Just another quick question from the newbie... I am considering picking up a TT spring steel micro adjust rest used for my Mathews Icon. Do I need the "long mount" or "short mount", and how do I know which one they have? (dimensions of either???)

Thanks in advance!!!


----------



## psargeant (Aug 1, 2004)

Either will work. The only difference is the lenght of the bar that mounts to the bow riser. Unless you plan to push the rest back quite a bit (not really advised) go with the short mount...

You should also look at the brite site pro-tuner...you can adjust the angle of the launcher with it, which is something the TT can't do...both are good field rests though (I own both, but prefer the pro-tuners, the blade angle is just too steep for me on the TT).


----------



## ishootmathews (Sep 9, 2008)

*Thanks*



psargeant said:


> Either will work.
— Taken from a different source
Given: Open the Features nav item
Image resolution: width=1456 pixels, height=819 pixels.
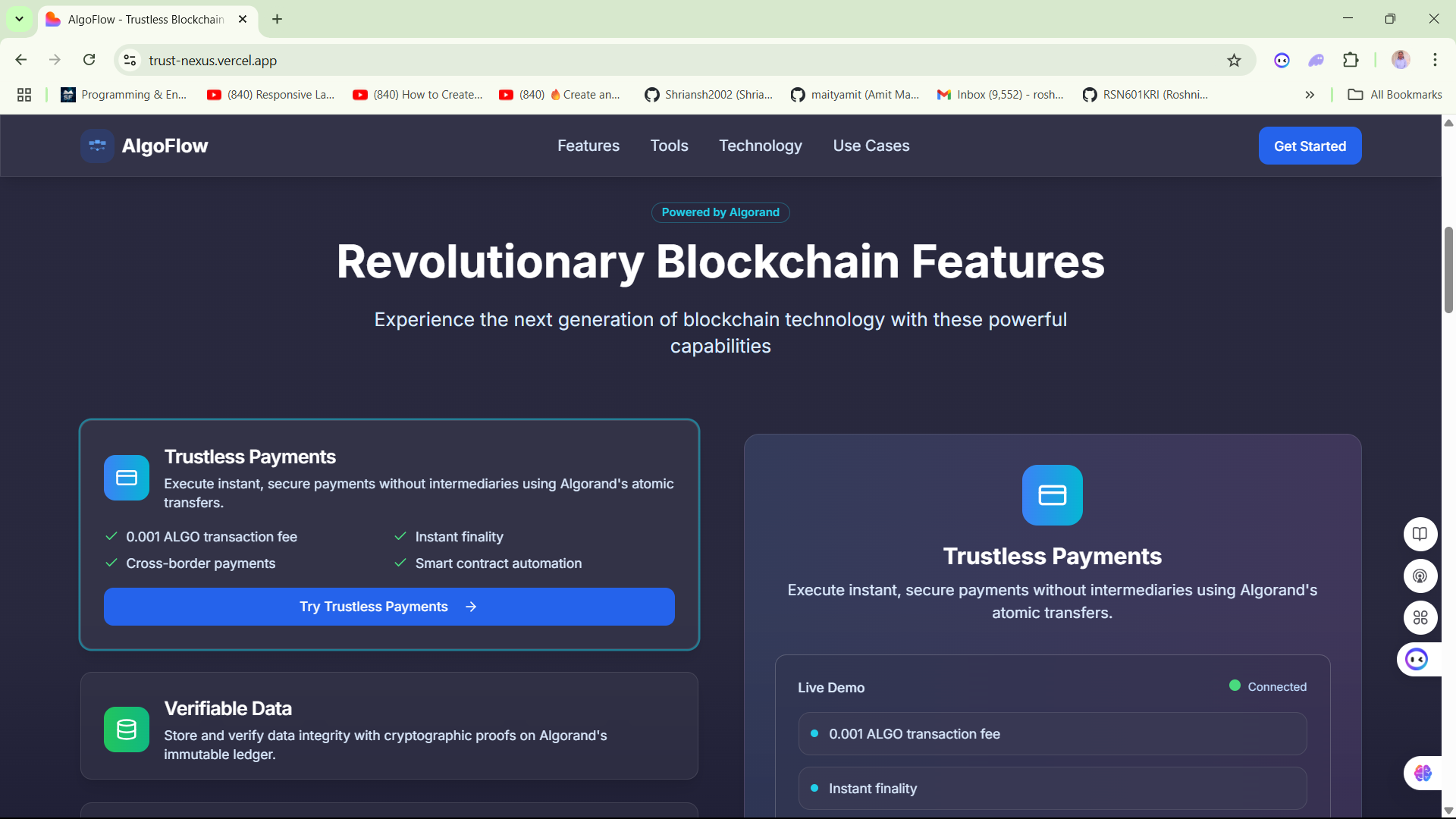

The only dofference is the lenght of the bar that mounts to the bow riser. Unless you plan to push the rest back quite a bit (not really advised) go with the short mount...
> 
> You should also look at the brite site pro-tuner...you can adjust the angle of the launcher with it, which is something the TT can't do...both are good field rests though (I own both, but prefer the pro-tuners, the blade angle is just too steep for me on the TT).


Thanks for the info. The TT I am looking at is used and a good bargain. if that doesn't work out I will decide between the two and get a new one.


----------



## psargeant (Aug 1, 2004)

Glad I could help...


----------



## CHPro (May 21, 2002)

Short mount is most common as sarge noted. Long mount will work, but may have some sticking out the front of the riser after its mounted (which can easily be taken care of with a dremel tool if it bothers you !).

If you're looking at the TT1 (single hole in launcher blade) then the blade angle shouldn't be a concern. The TT1 sits at a nice angle as is (roughly 35 degree neighborhood). If a TT2 (two holes in launcher blade) many find the angle to be a bit steep. Easily fixed by mounting the arrow rest on the bow at a little bit of an angle -- this actually provides a little more clearance between the rest and bowhand as well which some find to be a benefit.

>>------->


----------